Ich werde den letzten vielleicht nicht vollbringen

Aber versuchen will ich ihn

Ich kreise um Gott den uralten Turm

Und ich kreise jahrtausendelang

Und ich weiß noch nicht: bin ich ein Falke, ein Sturm

Oder ein großer Gesang

Dieses Gedicht von Rainer Maria Rilke spricht die tiefe Sehnsucht in uns Menschen an, nämlich der Mensch zu werden, als der wir gedacht sind – und es spricht zugleich auch ein „Unbehagen“ und eine tiefe Angst vieler Menschen an: die Vermutung, oder vielleicht sogar die Gewissheit, dass wir hier in unserem irdischen Leben, in dieser Welt diese Vollendung  vielleicht nicht erreichen.

Und noch etwas spricht dieses herrliche Gedicht an: das Kreisen, das Ringen um den wirklichen Weg und damit auch immer wieder das Scheitern und das Enttäuscht sein. Auch Vinzenz Pallottis Leben und Pallottis Weg war bei weitem keine – auf Wienerisch würden wir sagen – „gmahte Wiesn“. Uns wird aus dem Leben Pallottis berichtet, dass er eigentlich Mönch in einem strengen Orden werden wollte, dass er diesen Plan dann aber bald fallen lassen musste, weil er es gesundheitlich einfach nicht schaffte. Wir erfahren aus dem Leben Pallottis aber auch, dass er immer wieder Zeichen seines Körpers, seiner Gesundheit übersah und ignorierte, dass er sich zuviel vornahm, zu viel arbeitete, keine Ruhephasen gönnte, und dann immer wieder auch auf den Boden der Realität zurückgeholt wurde und mancher Übertreibung Tribut zollen musste. Und wir wissen auch, dass es für Pallotti ein langer, mühsamer Kampf auf kirchenpolitischer Ebene war (nicht nur heute sind manche Entscheidungen und Impulse aus Rom oder von der Leitung unserer Diözese vorsichtig ausgedrückt „etwas seltsam“, das war schon früher so …), ein Kampf auch mit vielen Rückschlägen und Kompromissen, mit vielen Auf‘s und Ab‘s, bis seine Idee der Vereinigung des katholischen Apostolats auch kirchenrechtlich und kirchenpolitisch Fuß fassen konnte.

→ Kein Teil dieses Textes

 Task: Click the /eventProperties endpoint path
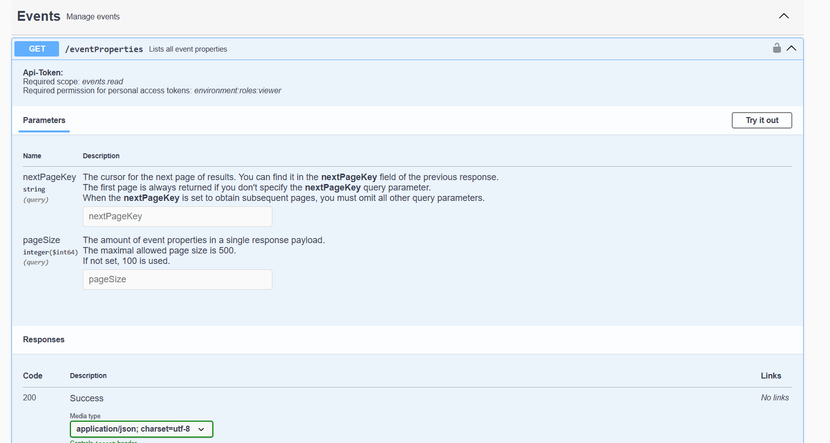point(104,49)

Kreisen, Ringen, Scheitern, Enttäuscht sein, das gehört zum Weg des Heiligwerdens, zum Weg des Echtwerdens offenbar untrennbar dazu. Das war bei Pallotti nicht anders, und ich finde, das macht ihn sympathisch, macht ihn zu einem sympathischen Heiligen.

Vinzenz Pallotti hatte am 9.Jänner 1835 eine Vision, aus der dann in einem langen Weg, die Unio die Vereinigung des katholischen Apostolats entstanden ist, so wie wir sie heute kennen. Ich denke, man könnte Pallottis Vision und Idee übertiteln mit „Eine Gemeinschaft der Heiligen“, im Sinn von eine Gemeinschaft der Menschen, die echt und ganz sind. Und dann passt auch wieder die Volksschul-Definition von Heiligen als „Lichtbringer“, die ich ihnen ganz am Beginn gebracht habe. Menschen, die echt, ganz und sie selber sind, strahlen Licht in unsere Welt.

Ich lebe mein Leben in wachsenden Ringen,

die sich über die Dinge ziehen.

Ich werde den letzten vielleicht nicht vollbringen

Aber versuchen will ich ihn

Ich kreise um Gott den uralten Turm

Und ich kreise jahrtausendelang

Und ich weiß noch nicht: bin ich ein Falke, ein Sturm

Oder ein großer Gesang

Vielleicht wollen sie das eben begonnene neue Jahr 2013 ja für Sie zu einem Jahr der Heiligkeit zu einem hl Jahr für sie machen. Was brauchen sie um ganz, heil und echt zu werden?